__Text__:
***

Iranian academics Said Nafisi and Amir-Hossein Aryanpour wrote about him in the context of the Khorrām-Dīnān, the religious movement he founded around AD 755.

== Name and early life ==
Al-Muqanna was born with the name Hashim. He was a native of Balkh in modern Afghanistan. At the time, the city was under the rule of the Abbasid Caliphate, whose heads claimed successorship to the Islamic prophet Muhammad, and leadership of the Muslim community. Hashim worked in textiles before his political and religious career. Al-Muqanna's nickname comes from the veil he wore over his face.

Modern scholars have offered differing views on his origin. Bernard Lewis described al-Muqanna' as a Persian heretic, while Philip K. Hitti considered him "probably a Persian, not a Kindite". Richard Foltz, however, describes him as being of Sogdian or Bactrian origin. Patricia Crone in Encyclopædia Iranica states that he was said to have come from Balkh rather than Sogdia.

== Career ==
Of Iranian stock, Hashim was from Balkh, and he was a clothes pleater. He became a commander for Abu Muslim who ruled over the province of Greater Khorasan under the Abbasid caliphs. After Abu Muslim's execution in 755 AD on the orders of the second Abbasid caliph al-Mansur, Hashim was said to have claimed to be the either an incarnation of God or a prophet.

He was reputed to wear a veil in order to cover up his beauty, which possibly inspired Musa al-Mubarqa', while his followers wore white clothes in opposition to Abbasid rulers' black. He is reputed to have engaged in magic and miracles in order to gain followers. According to Bertold Spuler, Muslim historians portray Muqanna and his followers as having introduced common ownership of women.

Hashim was instrumental in the formation of the Khorrām-Dīnān armies which were led by Pāpak Khorram-Din. This was an uprising of Iranians aimed at overthrowing the ruling Abbasids.

When Hashim’s followers began raiding towns and property of other Muslims, looting their possessions, the Abbasid caliph sent several commanders to crush the rebellion. Hashim chose to poison himself rather than surrender to the Abbasids, who had set fire to his house. Hashim died in a Persian fort near Kesh. The Khorrām-Dīnān armies continued to exist until the 12th century.

== Cultural references ==
In 1787 Napoleon Bonaparte wrote a two-page short story about al-Muqanna called "Le Masque prophète".

***

__Material provided__:
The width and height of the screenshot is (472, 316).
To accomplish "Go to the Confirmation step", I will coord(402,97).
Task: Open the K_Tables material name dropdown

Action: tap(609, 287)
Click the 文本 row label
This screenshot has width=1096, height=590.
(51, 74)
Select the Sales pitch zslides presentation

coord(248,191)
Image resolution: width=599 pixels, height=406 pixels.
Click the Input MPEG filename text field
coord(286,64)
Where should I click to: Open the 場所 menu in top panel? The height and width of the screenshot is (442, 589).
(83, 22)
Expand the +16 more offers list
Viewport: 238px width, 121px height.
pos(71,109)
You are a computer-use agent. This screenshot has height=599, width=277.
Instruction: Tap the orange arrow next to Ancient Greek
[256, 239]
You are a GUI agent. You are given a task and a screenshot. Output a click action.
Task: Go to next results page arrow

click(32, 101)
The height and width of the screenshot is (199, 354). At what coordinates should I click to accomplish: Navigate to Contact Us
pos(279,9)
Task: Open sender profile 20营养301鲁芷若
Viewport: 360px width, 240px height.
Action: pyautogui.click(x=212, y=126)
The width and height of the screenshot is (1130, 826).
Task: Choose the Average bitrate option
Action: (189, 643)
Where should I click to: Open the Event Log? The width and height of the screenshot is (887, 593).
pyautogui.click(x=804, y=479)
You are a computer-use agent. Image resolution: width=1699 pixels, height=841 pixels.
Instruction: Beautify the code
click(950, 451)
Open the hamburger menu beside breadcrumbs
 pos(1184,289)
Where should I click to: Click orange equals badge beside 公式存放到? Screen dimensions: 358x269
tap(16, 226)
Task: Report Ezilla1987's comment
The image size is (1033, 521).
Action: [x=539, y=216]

***

__Directions__:
1: Decide whether each statement agrees with the al-Muqanna text, answering yes or no and quoting the deciding words exactly: (a) Al-Muqanna was born with the name Hashim. (b) His followers wore black clothes. (c) Hashim surrendered to the Abbasids.
2: List every modern scholar whose view on al-Muqanna's origin appears in the al-Muqanna text under "Name and early life."
3: Reproduce the part of the al-Muqanna text that opens with the words containing "Iranian academics Said" and closes with "over his face.".

__Per-task outputs__:
1:
(a) Yes: "Al-Muqanna was born with the name Hashim."
(b) No: "his followers wore white clothes in opposition to Abbasid rulers' black."
(c) No: "Hashim chose to poison himself rather than surrender to the Abbasids"

2:
Bernard Lewis
Philip K. Hitti
Richard Foltz
Patricia Crone

3:
Iranian academics Said Nafisi and Amir-Hossein Aryanpour wrote about him in the context of the Khorrām-Dīnān, the religious movement he founded around AD 755.

== Name and early life ==
Al-Muqanna was born with the name Hashim. He was a native of Balkh in modern Afghanistan. At the time, the city was under the rule of the Abbasid Caliphate, whose heads claimed successorship to the Islamic prophet Muhammad, and leadership of the Muslim community. Hashim worked in textiles before his political and religious career. Al-Muqanna's nickname comes from the veil he wore over his face.